Marvel/Disney Sends Creator Owned Comic Cease and Desist (Updated)

You can thank Disney for our current clusterfuck that is copyright and it hasn’t taken long for Marvel, now under the Disney banner, to hop on the bandwagon. On top of their legal battles with the various creators of the characters they are currently making millions on, the house the Mouse owns is now targeting creator owned projects.

Marvel/Disney has sent a cease and desist to creators Mike Kaluta and Elaine Lee over their project Starstruck.

Taken from a Facebook post:

Look, I TOLD everyone once the Marvel vs. Friedrich judgment was cast, we’d be seeing Marvel/Disney going after every creator that emerged in their legal department bullseye. Case in point: Marvel/Disney issued a CEASE & DESIST letter against ELAINE LEE & MIKE KALUTA for their creator-owned, Epic-published STARSTRUCK.

Elaine Lee wrote, this morning: “Look, I’ll say it now. Kaluta and I, just week before last, received a letter from a Marvel/Disney attorney, challenging our rights to Starstruck, a project that was briefly with Marvel/Epic, supposedly their creator-owned imprint, almost three decades ago. Since then, we’ve been published by Dark Horse and IDW. This has sent us rummaging through 30-year-old documents, looking for proof that we own what we own. We’ve found several letters that back up our claim that the rights were returned to us, and things seem to have quieted down, but we are still looking for more “just in case.” You don’t screw around with The Mouse.

I’m currently doing an interview for a new book on women in geeky professions. They asked me to give advice to young women starting out. My advice is do your own thing. Keep the rights to your work. If you sell your work, make sure you get Hollywood money, not comic book money.”

Got that? Marvel/Disney, attacking the creators of the only creator-ownership line they’d launched, post COMIX BOOK.

The Marvel/Disney legal machine is capable of ANYTHING in the name of “we own it ALL.”

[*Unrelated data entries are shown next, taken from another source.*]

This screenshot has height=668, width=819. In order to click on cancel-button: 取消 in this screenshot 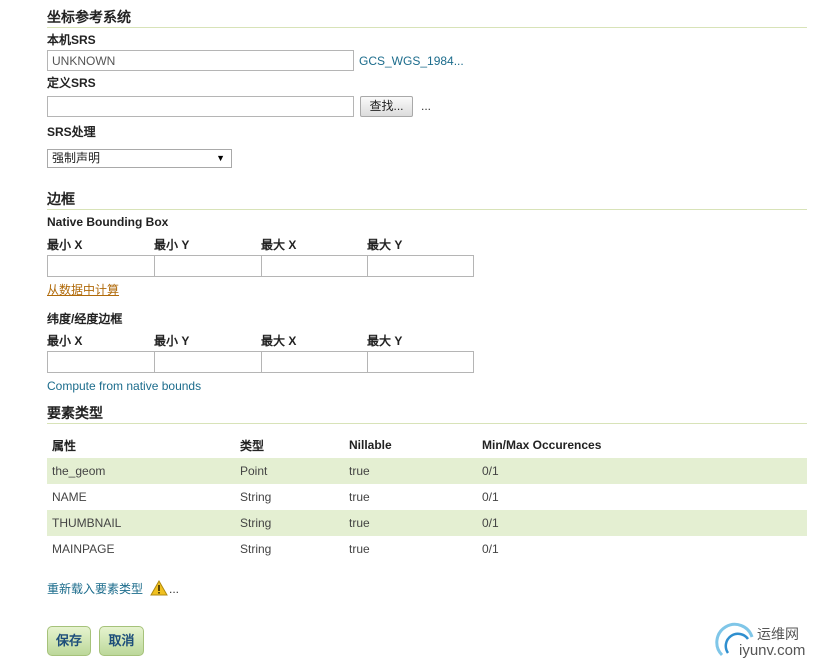, I will do `click(122, 641)`.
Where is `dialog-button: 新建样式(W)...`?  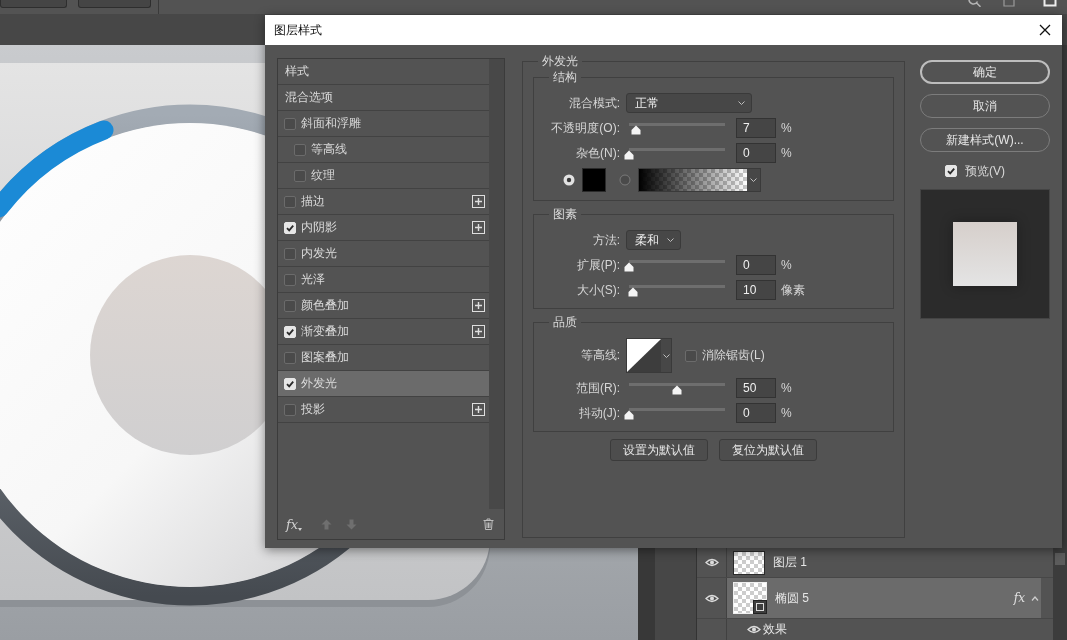
dialog-button: 新建样式(W)... is located at coordinates (985, 140).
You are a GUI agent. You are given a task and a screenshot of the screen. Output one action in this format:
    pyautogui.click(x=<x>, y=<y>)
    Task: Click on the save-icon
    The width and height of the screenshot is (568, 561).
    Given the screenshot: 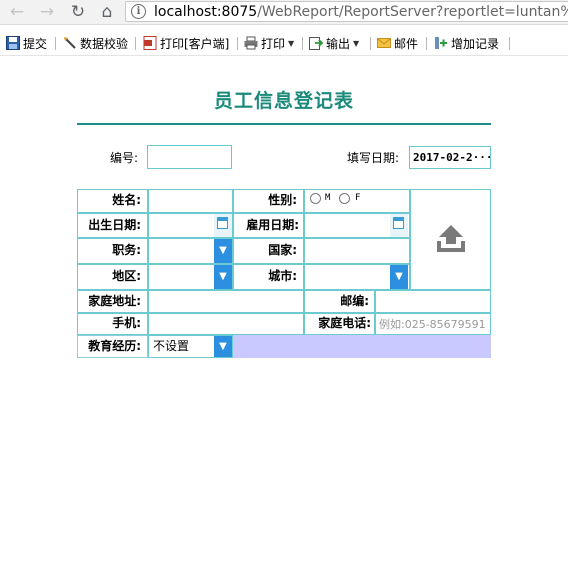 What is the action you would take?
    pyautogui.click(x=13, y=43)
    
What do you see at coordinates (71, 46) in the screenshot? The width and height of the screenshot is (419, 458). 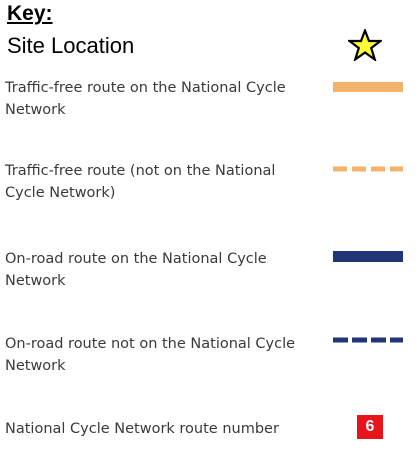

It’s possible this letter was a simple mistake, but they cost creators and those sent them time and money to respond. This is why false cease and desist and take down notices should bring with them fines and penalties. This way, only legitimate ones are sent and those inconvenienced are reimbursed for false accusations.

An update is below, but it only solidifies my thoughts above.

UPDATE:

Elaine Lee writes: Just to make sure that things don’t veer into the realm of “truthiness,” Michael Kaluta and I received a letter that challenged our ownership of Starstruck and used the words, “please stop all sales and other related activities.” Through our lawyer, we provided two letters from Marvel’s former publisher, Mike Hobson, that backed our ownership of Starstruck. Things seem to have calmed down now. The situation seems to have been resolved. (I’m overusing the word “seems,” so as not to jinx myself. Knock wood.) It was scary. At first, we weren’t sure we could find the 3-decades-old documents we needed. (From way back in the pre-digtal days, youngsters. We’re talking paper here. Dusty, old, yellow paper.) But there is no lawsuit. We think it may either have been about Disney’s teen movie of a couple of years back, also called Starstruck. They may have found us while looking for people infringing on their property. Or they may have been simply trying to figure out what they still owned. But it was a frightening way to do it. So, this may have been an aberration, or other Epic creators may hear from them. Who knows? But creators may want to scare up that old paperwork. It can’t hurt and might save you several days of abject fear.